In the present study a Perkin-Elmer 5000 atomic absorption spectrometer equipped with a tungsten—iodide lamp for improved background correction at the 357.9 nm chromium absorption line and an HGA 500 graphite furnace were employed for the direct determination of chromium in human serum, milk and urine. The method of standard additions was used: 0.25–0.75 ng Cr was added to 1 ml samples. Except for urine samples, a dilution of 1 + 1 to 1 + 2 with H 2O was necessary in order to obtain correct calibration curves. The average concentration of chromium in all the samples of normal subjects was less than 0.5 ng Cr ml −1. The day-to-day variation for all of the pooled samples was around 10% (relative standard deviation).
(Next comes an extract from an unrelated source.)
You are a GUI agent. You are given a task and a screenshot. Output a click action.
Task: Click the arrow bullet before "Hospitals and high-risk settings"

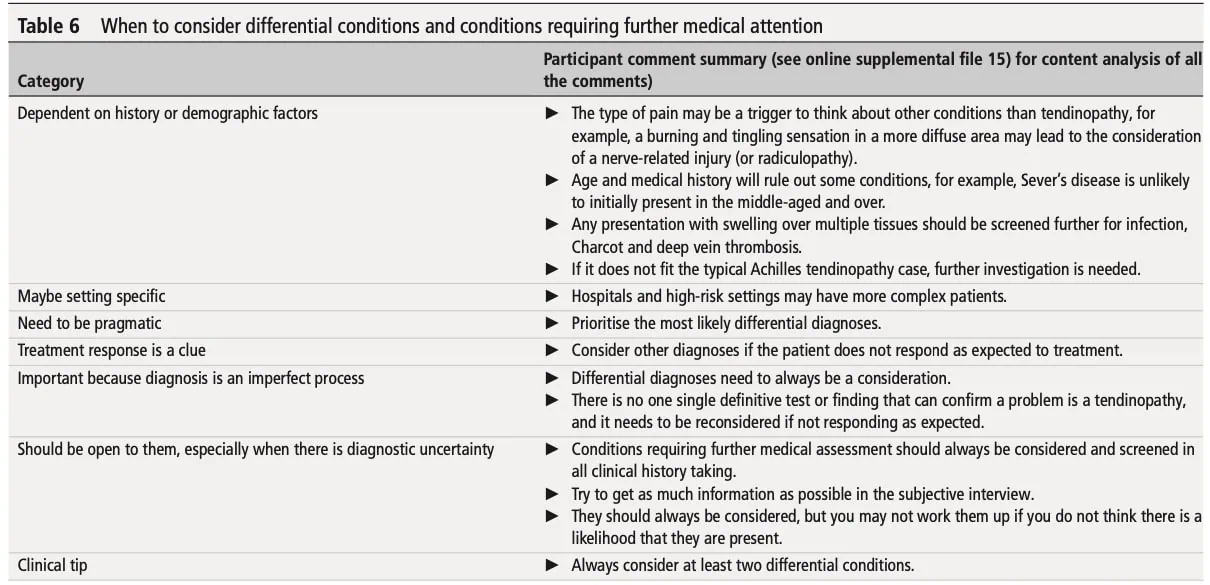(551, 297)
For urine, the accuracy of the method was tested by comparing the results of another laboratory for the same two round robin samples. Excellent agreement was found between the present method and those of the other laboratory that had used isotope dilution—mass spectrometry and continuum source wavelength modulated echelle—atomic absorption spectrometry to define the chromium concentration in the samples. The detection limit of the method, 0.05 ng Cr ml −1 for urine and serum and 0.1 ng Cr ml −1 for human milk, was sufficient for the biological fluids analyzed. The method was employed for the determination of chromium in 24-h urine samples of maturity onset diabetics supplemented with 20 or 200 μg Cr 3+ d −1 for six weeks. It was shown that the 24-h urinary chromium excretion accurately indicates the daily dietary chromium intake of these patients.